The beach was just a narrow strip. Beyond that was what most of the islands in the archipelago had, the same dense tropical forests that covered everything up to what he had come to call the Lookout, a rocky hilltop that was just about the only notable landmark on the island. The forest had what he needed; food, wood and a patch of just-about-arable land that, when time came, he would have to find a way to farm. 

Degan re-paced the steps he had made that morning before coming upon the cave by the sea. At the foot of a rocky pillar he had made a loosely-fixed pontoon onto which the speedboat was still parked, mercifully, despite the storms. It was out of fuel, and would be forever unless Degan found some way to turn coconut oil into gasoline. 

The sound of the sea turned to stony echoes of a rush when he climbed up the planks into the cave. A rope-sheet made a sort of door into the chamber behind, and there the only light was coming in through two natural cracks in the cliff. On a stone bed covered with rushes of palm leaves, Millie slept on her side, and behind her head was a roughly-hewn cot where Kindra was doing the same.

Degan unloaded his satchel filled with coconuts, berries, scraps of timber and a few shipwreck items he had managed to salvage and placed them in the cupboard he had completed two days before. Then, hoping for a few minutes peace, he took a rest on the floor.

Kindra looked peaceful enough. The kid snored constantly, which Millie found annoying, but Degan thought it the most incredible thing he had ever heard. Kindra was hardly even a baby any more, and soon the wooden bars of his cot would not contain him. He would be walking, finding his way, and before long looking for an explanation as to where he was, and why. Degan had better have a good answer for him by then, but at that moment, none really occurred to him.

Not that he had taken Millie on a whim. He understood exactly what he had done. For the second time in his short career as a Bluenorth man, he had directly defied the wishes of its President to be with Millie. First it had been for vengeance against the man who, still to this day, it felt as though had stolen Natalya from him. This time it was for the love of his child. Not for the first time, Degan wondered how many other men had, since the passing of the Female Control Act, mourned the loss of a mother to their sons.

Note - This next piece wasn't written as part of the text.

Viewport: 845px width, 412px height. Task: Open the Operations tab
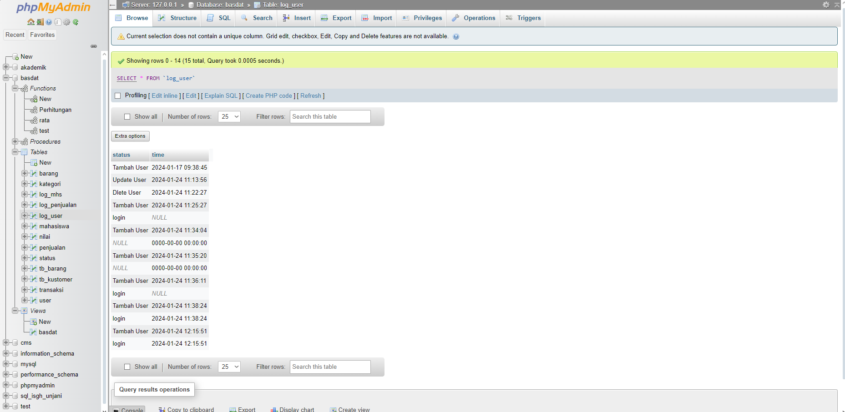click(474, 18)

All of them, he thought solemnly. If he had been stubborn enough to actually steal a man-killing feminist - probably the most guilty in history - to make sure Kindra knew his mother, then in all likelihood any ordinary man must want to do the same. Even with exclusivity, even with home visits for mothers, even with the Compounds being only a few miles from anywhere important, the change had been colossal. 

Men must learn fatherhood all over again, or the Republic will fall.

The wind picked up and whistled through the creases in the cliff. The sound roused Millie and she turned over, eyes slowly opening. On seeing Degan she blinked a few times and pulled herself up.

She had chosen for herself a few meagre bits of clothing, fashioned out of the pelt of an island deer and a few bigger rats Degan had hunted. With these furry tanned pelts slung over her breasts and hips she looked a lot like Raquel Welch in One Million Years B.C, just with darker hair. While Degan had been tanned to tough leather himself, her skin was still white. Millie barely left the cave.